Physical characteristics
- • location: Cochrane District, Ontario
- • coordinates: 49°01′22″N 79°52′10″W﻿ / ﻿49.02278°N 79.86944°W
- • elevation: 298 m (978 ft)
- Mouth: Burntbush River
- • location: Cochrane District, Ontario
- • coordinates: 49°25′19″N 79°47′25″W﻿ / ﻿49.42194°N 79.79028°W
- • elevation: 259 m (850 ft)
- Length: 69.3 km (43.1 mi)

= Kabika River =

The Kabika River is a tributary of the Burntbush River, flowing in the Cochrane District, in Northeastern Ontario, in Canada.

Forestry is the main economic activity of the sector; recreational tourism activities, second. The west side of this slope is served by the Ontario road 652.
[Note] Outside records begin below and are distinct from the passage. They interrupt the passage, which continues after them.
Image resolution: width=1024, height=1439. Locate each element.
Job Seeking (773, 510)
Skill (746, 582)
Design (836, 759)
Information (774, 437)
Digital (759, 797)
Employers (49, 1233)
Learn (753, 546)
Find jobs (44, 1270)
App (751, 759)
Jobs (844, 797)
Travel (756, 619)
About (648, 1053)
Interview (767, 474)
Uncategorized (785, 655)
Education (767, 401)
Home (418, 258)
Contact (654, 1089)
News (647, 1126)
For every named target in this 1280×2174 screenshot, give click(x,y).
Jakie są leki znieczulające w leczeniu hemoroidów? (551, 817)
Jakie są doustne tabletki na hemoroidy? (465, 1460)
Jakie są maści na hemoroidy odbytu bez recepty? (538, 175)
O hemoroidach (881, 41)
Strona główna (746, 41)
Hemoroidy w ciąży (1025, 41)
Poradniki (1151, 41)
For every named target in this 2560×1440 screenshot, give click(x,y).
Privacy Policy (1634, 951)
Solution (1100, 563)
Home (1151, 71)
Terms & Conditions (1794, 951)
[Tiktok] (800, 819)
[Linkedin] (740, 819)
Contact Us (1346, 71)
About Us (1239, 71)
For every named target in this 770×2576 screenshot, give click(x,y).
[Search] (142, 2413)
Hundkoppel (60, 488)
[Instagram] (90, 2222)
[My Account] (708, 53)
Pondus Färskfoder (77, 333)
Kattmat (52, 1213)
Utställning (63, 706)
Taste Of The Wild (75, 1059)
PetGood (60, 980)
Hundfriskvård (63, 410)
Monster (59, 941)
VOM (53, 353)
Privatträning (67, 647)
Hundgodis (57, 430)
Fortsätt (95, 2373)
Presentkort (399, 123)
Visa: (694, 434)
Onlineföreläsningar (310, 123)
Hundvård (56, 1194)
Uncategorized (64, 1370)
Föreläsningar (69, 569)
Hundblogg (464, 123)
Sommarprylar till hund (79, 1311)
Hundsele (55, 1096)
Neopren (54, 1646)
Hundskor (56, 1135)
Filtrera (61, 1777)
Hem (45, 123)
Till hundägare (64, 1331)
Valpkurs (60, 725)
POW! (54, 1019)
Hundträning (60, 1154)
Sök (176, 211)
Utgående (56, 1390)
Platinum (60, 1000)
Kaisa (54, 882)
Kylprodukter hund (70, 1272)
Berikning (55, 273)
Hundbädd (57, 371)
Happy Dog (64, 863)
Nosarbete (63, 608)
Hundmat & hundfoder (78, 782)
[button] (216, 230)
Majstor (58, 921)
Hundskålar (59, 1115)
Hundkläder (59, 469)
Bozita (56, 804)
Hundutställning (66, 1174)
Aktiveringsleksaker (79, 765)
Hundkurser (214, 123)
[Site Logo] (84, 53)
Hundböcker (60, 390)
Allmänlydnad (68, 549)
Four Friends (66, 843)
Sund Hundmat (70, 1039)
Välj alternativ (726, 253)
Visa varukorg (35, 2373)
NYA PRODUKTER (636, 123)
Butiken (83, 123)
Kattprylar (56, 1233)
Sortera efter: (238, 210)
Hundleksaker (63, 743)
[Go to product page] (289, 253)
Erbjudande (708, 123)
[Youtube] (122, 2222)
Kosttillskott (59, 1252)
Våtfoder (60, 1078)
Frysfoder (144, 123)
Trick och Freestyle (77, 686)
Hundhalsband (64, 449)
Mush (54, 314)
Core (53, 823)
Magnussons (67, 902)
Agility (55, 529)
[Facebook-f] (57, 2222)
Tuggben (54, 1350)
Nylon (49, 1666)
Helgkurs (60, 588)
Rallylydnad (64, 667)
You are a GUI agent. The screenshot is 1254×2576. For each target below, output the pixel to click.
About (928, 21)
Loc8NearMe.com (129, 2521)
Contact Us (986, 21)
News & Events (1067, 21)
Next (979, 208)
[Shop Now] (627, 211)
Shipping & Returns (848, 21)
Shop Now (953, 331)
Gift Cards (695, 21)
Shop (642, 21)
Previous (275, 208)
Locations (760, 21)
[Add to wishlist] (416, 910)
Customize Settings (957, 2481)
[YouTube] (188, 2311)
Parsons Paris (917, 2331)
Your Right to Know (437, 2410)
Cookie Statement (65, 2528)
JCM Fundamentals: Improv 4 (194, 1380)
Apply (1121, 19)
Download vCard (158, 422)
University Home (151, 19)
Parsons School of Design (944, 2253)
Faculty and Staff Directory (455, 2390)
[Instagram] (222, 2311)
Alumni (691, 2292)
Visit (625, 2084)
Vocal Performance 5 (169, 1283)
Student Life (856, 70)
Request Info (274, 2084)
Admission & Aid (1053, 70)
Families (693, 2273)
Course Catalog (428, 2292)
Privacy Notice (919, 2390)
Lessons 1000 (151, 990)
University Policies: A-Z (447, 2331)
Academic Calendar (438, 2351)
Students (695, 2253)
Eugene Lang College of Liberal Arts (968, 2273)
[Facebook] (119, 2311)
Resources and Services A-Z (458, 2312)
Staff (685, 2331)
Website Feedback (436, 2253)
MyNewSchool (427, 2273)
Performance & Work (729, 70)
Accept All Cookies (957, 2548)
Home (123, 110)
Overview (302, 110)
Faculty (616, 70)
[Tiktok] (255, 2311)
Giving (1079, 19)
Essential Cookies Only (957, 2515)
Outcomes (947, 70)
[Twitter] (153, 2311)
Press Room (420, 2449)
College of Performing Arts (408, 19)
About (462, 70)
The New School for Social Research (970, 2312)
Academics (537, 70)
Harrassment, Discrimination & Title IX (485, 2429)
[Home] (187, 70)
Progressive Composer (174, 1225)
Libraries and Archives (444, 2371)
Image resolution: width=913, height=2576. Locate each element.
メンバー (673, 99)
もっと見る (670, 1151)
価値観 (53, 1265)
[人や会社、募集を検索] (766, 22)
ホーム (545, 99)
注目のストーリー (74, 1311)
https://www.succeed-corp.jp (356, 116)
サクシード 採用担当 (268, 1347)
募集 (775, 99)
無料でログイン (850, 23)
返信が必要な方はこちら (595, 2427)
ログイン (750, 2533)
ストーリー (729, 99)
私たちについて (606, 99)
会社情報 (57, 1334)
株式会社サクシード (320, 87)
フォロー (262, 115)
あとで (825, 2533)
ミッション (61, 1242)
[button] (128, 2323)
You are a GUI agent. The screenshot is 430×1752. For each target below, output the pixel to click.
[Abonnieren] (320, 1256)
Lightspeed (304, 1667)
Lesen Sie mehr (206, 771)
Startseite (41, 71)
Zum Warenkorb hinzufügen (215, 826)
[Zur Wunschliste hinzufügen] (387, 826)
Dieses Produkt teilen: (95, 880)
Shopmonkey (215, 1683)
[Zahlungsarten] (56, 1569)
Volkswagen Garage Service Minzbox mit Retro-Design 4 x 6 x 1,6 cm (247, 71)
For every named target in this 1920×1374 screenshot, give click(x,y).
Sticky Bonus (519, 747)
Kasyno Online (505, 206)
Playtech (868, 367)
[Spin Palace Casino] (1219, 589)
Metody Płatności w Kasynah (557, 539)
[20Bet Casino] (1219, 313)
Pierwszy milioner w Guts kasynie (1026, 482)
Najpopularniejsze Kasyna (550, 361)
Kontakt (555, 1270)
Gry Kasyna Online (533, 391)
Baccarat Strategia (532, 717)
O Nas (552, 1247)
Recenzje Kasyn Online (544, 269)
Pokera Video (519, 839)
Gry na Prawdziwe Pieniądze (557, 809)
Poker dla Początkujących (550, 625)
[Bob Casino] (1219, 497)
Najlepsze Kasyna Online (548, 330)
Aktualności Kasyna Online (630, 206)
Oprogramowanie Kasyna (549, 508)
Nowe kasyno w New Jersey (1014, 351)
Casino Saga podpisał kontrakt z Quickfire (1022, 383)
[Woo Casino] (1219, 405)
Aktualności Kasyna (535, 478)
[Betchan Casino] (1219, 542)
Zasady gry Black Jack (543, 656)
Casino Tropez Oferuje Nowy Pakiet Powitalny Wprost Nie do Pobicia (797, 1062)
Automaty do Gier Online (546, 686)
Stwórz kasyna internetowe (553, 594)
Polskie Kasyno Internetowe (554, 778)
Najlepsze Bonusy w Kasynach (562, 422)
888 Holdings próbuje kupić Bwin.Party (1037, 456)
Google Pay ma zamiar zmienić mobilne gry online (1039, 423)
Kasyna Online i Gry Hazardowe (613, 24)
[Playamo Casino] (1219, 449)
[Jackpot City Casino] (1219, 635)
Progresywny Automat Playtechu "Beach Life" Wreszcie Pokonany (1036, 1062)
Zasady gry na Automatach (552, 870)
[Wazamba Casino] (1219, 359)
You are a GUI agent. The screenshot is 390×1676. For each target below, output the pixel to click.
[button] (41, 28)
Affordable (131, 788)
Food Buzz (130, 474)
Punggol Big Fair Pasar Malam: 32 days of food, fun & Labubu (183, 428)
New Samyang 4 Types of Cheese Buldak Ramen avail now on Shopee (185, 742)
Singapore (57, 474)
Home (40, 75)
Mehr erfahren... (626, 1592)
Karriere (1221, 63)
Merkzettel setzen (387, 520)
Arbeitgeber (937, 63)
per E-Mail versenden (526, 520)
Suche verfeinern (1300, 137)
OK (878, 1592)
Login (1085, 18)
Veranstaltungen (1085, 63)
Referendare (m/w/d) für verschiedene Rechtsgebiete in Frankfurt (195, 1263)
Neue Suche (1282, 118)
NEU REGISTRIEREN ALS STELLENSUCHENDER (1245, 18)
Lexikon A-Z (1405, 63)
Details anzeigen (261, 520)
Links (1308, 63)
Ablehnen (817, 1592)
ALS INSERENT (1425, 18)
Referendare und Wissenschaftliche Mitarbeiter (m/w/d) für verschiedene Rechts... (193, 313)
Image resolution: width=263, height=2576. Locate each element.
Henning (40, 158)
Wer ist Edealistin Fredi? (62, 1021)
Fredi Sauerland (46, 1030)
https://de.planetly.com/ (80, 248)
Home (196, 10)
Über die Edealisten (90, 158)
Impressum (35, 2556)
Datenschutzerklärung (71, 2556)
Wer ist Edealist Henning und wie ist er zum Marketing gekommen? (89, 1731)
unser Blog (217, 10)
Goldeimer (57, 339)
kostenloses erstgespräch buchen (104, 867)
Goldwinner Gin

The surface of the river is usually frozen from early November to mid-May, but safe circulation on the ice generally occurs from mid-November to the end of April.

== Geography ==
The hydrographic slopes adjacent to the Kabika River are:
- North side: Mikwam River, Burntbush River;
- East side: East Kabika River, Patten River, Turgeon River;
- South side: Lake Abitibi, La Reine River (Lake Abitibi);
- west side: Case River, Kenning River, Seguin River, Payntouk Creek.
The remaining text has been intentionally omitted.